Only an exact copy of the lines from the one containing "Pagamenti Sicuri e Garantiti (155, 1043)" through the last line of the material below belongs in the answer, with no pictures.

- DATA TO EXAMINE
=-=-=-=-=
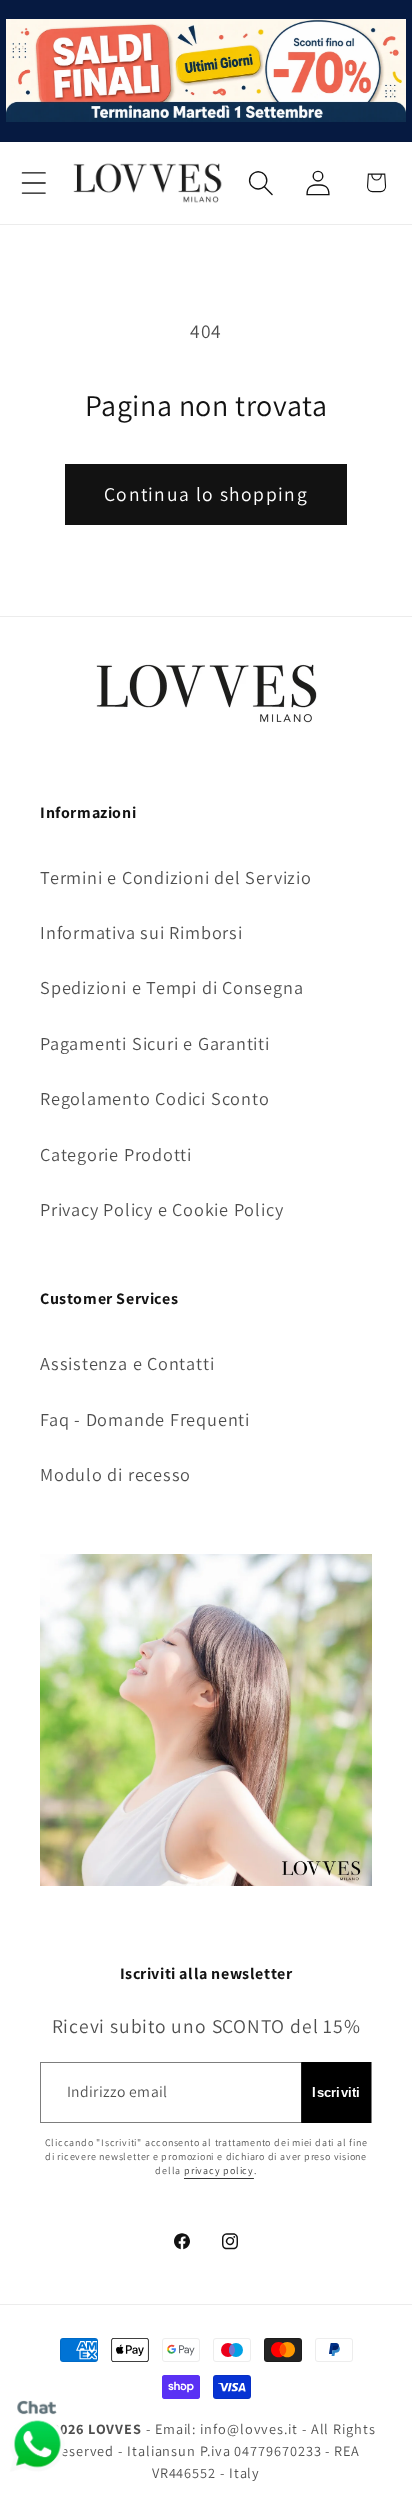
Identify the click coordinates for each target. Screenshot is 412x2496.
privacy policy (219, 2170)
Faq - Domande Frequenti (145, 1419)
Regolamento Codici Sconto (155, 1098)
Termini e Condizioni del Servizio (176, 877)
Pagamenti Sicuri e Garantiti (155, 1043)
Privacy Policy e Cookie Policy (161, 1209)
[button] (33, 182)
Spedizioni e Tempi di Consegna (171, 987)
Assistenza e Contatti (127, 1363)
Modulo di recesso (115, 1474)
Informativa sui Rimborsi (141, 932)
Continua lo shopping (206, 494)
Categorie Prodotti (116, 1154)
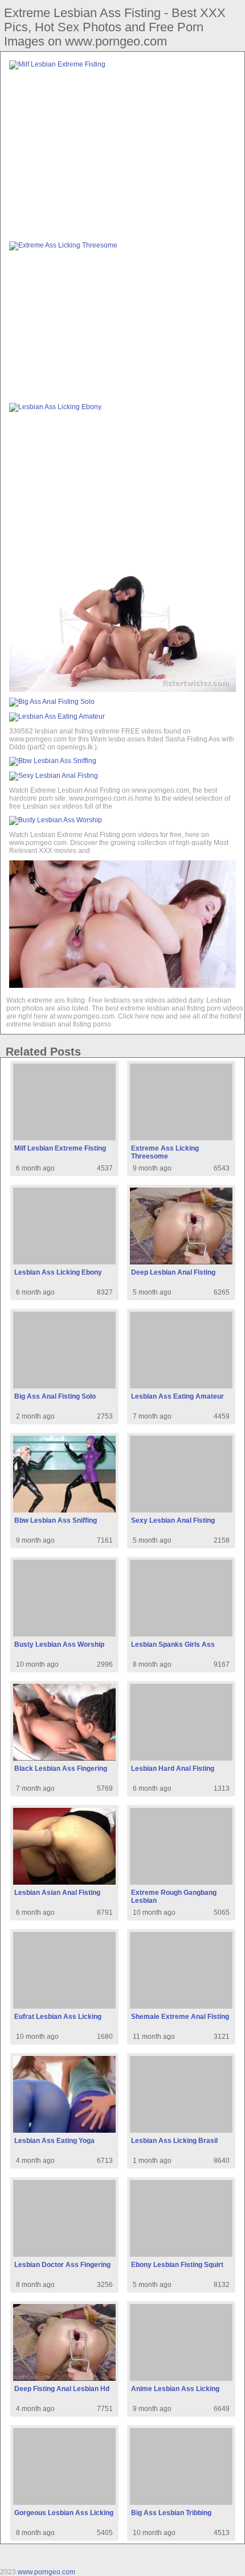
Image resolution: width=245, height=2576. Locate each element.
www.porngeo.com (46, 2572)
=-=-=-=-=
- REPLY
Pagamenti Sicuri e Garantiti (155, 1043)
Privacy Policy e Cookie Policy (161, 1209)
[button] (33, 182)
Spedizioni e Tempi di Consegna (171, 987)
Assistenza e Contatti (127, 1363)
Modulo di recesso (115, 1474)
Informativa sui Rimborsi (141, 932)
Continua lo shopping (206, 494)
Categorie Prodotti (116, 1154)
Image resolution: width=245, height=2576. Locate each element.
www.porngeo.com (46, 2572)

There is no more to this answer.